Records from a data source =

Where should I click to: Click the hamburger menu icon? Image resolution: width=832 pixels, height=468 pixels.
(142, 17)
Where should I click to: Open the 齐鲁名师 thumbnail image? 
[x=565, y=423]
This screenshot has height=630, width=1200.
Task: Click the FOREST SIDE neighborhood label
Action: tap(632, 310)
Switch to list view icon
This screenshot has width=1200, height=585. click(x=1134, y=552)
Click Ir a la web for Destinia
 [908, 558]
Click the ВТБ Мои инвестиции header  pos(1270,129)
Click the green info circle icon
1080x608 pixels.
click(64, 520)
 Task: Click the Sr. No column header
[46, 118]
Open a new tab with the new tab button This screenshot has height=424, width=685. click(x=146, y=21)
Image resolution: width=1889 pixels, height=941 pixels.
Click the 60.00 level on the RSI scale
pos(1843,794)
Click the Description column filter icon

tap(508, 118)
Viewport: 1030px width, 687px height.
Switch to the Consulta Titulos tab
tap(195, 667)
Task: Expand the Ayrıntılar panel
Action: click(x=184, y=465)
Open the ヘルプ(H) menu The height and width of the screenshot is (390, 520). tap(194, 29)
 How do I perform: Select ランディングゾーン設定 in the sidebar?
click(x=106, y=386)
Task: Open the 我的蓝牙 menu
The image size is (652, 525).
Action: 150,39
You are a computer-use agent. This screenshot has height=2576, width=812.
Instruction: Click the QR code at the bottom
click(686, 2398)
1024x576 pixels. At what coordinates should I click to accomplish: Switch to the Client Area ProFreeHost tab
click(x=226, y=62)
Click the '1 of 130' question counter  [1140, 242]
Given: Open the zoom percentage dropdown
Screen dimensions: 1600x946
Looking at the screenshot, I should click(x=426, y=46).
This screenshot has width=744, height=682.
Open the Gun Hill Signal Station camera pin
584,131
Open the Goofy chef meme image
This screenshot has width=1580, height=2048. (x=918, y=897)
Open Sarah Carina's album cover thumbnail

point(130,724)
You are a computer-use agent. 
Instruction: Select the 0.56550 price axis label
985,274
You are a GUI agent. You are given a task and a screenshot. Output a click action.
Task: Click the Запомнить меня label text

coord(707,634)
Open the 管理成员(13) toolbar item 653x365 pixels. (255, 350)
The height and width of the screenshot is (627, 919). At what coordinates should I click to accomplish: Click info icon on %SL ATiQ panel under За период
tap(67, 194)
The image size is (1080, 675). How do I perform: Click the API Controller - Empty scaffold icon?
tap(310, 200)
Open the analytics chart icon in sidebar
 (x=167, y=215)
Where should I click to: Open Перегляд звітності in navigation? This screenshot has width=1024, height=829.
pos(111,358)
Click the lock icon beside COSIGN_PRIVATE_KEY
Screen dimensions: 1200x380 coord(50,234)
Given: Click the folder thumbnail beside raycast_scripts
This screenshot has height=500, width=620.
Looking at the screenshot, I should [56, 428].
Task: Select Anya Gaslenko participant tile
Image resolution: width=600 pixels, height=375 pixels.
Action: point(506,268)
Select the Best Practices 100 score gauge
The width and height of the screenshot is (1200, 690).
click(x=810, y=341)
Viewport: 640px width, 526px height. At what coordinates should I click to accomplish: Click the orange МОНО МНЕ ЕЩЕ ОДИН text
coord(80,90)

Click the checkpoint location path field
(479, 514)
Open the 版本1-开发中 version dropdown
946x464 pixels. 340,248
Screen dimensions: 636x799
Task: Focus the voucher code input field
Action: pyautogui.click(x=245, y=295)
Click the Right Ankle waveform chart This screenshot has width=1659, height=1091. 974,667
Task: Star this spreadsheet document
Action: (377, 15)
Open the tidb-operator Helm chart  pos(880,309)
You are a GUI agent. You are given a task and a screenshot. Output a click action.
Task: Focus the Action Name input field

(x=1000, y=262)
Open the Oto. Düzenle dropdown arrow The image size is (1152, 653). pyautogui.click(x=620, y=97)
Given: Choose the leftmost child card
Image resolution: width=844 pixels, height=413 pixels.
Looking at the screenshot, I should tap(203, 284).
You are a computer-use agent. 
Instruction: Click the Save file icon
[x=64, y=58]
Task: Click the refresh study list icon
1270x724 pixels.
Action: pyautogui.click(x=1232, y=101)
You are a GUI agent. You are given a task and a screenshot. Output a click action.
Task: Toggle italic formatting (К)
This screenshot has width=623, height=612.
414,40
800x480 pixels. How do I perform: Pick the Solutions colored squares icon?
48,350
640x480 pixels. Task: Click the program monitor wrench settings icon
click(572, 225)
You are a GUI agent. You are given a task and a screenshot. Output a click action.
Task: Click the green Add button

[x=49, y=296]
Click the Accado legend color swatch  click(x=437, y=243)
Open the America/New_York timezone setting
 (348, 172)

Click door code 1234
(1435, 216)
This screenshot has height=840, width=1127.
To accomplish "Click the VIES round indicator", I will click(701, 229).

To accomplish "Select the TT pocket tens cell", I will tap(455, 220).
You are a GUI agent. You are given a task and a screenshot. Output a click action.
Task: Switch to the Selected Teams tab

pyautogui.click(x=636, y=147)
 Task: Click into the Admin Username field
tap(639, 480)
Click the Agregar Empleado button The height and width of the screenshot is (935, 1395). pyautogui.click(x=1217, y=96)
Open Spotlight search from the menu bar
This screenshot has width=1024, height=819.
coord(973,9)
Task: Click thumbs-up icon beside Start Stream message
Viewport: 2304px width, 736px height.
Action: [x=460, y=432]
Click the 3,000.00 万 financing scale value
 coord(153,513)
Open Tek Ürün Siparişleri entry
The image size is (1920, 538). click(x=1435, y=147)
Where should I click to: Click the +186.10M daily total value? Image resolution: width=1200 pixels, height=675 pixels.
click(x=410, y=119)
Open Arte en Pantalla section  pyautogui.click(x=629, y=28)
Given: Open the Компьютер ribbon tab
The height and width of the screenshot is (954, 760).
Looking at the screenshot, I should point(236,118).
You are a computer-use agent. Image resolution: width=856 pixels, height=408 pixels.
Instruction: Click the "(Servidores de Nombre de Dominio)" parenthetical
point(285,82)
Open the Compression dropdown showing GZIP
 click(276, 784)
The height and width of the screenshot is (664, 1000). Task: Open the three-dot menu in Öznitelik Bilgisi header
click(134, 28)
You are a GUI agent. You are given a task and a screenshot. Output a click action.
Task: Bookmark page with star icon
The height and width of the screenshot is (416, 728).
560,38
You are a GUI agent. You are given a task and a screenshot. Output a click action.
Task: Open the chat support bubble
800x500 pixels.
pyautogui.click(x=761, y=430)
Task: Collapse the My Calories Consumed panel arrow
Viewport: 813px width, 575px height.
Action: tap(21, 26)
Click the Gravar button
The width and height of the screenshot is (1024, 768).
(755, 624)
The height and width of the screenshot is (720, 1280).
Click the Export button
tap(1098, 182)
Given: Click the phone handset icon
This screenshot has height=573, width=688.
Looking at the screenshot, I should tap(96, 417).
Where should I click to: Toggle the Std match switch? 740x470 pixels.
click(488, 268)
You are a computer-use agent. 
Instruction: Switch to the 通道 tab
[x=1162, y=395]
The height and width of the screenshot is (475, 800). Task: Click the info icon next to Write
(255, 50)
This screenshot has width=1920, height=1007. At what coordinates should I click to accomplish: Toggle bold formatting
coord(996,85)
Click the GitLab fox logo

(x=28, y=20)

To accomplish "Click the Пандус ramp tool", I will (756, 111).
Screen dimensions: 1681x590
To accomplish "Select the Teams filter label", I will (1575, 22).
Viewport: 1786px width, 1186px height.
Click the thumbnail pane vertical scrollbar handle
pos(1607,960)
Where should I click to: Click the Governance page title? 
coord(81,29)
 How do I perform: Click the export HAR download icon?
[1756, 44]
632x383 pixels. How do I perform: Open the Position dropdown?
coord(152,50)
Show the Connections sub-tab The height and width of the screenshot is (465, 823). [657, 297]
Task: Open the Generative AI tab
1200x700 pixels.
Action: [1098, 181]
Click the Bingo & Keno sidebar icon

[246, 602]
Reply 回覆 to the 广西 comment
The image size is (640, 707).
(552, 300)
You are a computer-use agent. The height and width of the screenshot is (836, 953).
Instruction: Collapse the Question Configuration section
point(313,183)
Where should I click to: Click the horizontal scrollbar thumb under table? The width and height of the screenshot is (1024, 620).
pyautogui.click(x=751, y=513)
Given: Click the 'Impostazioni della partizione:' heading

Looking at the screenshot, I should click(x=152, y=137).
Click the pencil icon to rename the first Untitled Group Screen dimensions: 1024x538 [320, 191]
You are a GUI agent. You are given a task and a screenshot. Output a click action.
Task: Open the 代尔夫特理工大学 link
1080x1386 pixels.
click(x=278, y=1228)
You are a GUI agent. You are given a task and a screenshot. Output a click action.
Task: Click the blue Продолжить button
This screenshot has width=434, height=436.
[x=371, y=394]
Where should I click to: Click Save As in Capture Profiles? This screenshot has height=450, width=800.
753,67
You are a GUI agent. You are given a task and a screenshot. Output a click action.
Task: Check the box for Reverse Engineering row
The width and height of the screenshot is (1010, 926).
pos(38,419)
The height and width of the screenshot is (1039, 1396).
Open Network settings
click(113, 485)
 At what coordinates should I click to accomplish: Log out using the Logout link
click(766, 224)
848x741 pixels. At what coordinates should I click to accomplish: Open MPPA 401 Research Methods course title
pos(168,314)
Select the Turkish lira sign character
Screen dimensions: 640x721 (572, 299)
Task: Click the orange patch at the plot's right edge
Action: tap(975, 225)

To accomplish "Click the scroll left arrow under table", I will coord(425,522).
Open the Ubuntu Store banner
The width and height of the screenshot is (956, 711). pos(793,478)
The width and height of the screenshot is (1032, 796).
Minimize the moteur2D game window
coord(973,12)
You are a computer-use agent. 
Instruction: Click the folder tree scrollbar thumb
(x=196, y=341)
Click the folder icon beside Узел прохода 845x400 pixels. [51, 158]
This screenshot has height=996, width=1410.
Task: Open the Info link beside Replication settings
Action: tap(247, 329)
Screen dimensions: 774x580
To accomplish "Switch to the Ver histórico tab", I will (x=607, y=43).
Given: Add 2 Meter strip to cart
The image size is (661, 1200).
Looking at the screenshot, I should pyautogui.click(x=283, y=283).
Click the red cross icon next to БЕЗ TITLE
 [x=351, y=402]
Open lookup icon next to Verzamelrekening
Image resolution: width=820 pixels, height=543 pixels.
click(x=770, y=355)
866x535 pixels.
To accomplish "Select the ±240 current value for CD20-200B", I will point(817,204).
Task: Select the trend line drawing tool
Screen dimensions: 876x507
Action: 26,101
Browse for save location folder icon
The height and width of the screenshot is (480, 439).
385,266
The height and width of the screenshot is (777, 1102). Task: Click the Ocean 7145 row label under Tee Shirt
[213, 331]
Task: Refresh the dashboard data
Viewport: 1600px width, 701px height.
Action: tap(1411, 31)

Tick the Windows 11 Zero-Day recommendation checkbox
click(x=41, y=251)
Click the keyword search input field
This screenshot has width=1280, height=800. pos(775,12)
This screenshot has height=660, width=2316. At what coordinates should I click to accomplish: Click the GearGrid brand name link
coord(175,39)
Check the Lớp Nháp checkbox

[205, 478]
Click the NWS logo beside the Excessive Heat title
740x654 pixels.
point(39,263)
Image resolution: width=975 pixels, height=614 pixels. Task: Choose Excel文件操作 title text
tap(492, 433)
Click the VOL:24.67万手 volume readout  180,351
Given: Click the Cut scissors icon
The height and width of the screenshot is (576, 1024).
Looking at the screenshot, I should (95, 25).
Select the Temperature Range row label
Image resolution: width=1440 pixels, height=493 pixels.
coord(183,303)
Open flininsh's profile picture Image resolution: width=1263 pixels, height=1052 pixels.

Task brief =
The answer must consist of every line from the data that contains the word "with".

Response area =
Open a new tab with the new tab button This screenshot has height=424, width=685. click(x=146, y=21)
Task: Bookmark page with star icon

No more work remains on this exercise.